We will use the function $x \mapsto cos 6x$ for our experiments.
With 2 hidden units
We will begin our experiment by using only two hidden units to see how the neural network behaves.
It is clear that the approximation is quite poor, indicating that the network lacks sufficient flexibility to accurately model the function. This phenomenon is referred to as underfitting.
With 4 hidden units
We will conduct the same experiment, but this time with four hidden units.
It is clear that the approximation is still quite poor.
With 6 hidden units
We will conduct the same experiment, but this time with six hidden units.
The approximation is now very accurate; however, this example illustrates that it can be quite challenging to determine the optimal number of hidden units. In our case, it was relatively easy to determine if the approximation was good; however, in real-world scenarios with hundreds or thousands of dimensions, this becomes much more complicated.
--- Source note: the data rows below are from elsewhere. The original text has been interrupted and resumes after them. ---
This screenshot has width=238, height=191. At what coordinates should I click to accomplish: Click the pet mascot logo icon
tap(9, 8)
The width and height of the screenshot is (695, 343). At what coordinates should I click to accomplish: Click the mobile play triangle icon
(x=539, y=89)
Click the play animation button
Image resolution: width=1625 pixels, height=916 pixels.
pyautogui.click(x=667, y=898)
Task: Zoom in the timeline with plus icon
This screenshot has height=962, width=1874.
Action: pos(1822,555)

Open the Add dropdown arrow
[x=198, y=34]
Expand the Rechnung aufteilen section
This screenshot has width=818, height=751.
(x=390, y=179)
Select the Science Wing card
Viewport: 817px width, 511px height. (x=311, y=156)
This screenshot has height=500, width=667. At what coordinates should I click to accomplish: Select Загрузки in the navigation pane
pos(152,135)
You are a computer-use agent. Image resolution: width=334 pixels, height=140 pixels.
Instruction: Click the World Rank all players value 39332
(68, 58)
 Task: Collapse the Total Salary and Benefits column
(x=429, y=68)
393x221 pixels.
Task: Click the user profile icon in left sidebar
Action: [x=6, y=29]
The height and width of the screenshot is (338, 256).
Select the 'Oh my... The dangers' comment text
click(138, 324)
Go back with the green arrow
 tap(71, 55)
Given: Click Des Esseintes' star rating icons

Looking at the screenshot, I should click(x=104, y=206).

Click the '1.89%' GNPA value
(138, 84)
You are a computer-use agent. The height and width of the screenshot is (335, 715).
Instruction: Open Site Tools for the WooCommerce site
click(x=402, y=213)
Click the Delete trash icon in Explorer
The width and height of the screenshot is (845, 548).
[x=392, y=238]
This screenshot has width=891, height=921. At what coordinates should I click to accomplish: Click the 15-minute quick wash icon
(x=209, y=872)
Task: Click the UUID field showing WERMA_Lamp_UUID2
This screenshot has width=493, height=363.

Identifying the optimal number of hidden units is more of an art than a science.
If there are not enough hidden units, there is a risk of encountering the underfitting phenomenon. Conversely, if there are too many hidden units, we may face overfitting or consume excessive resources.
Can a neural network extrapolate values ?
In the previous post, we examined how a neural network can interpolate unseen values. We specifically looked at the value $0.753$ and found that it yields a relatively accurate prediction. However, we can question whether a neural network can determine an extrapolated value (specifically, a value outside the initial interval). In our case, what would be the predicted value for $2$ for example ?
Once again, we will use the function $x \mapsto cos 6x$ for our experiments and set the number of hidden units to 6.
The neural network predicts $1.2397$, while the expected value is $0.8438$.
As a result, a neural network is unable to accurately predict extrapolated values. This phenomenon has significant implications: to ensure accurate predictions for all our inputs, we must ensure the completeness of our dataset. Specifically, it is essential to have representative values for all possible features. Otherwise, the network may produce unreliable predictions.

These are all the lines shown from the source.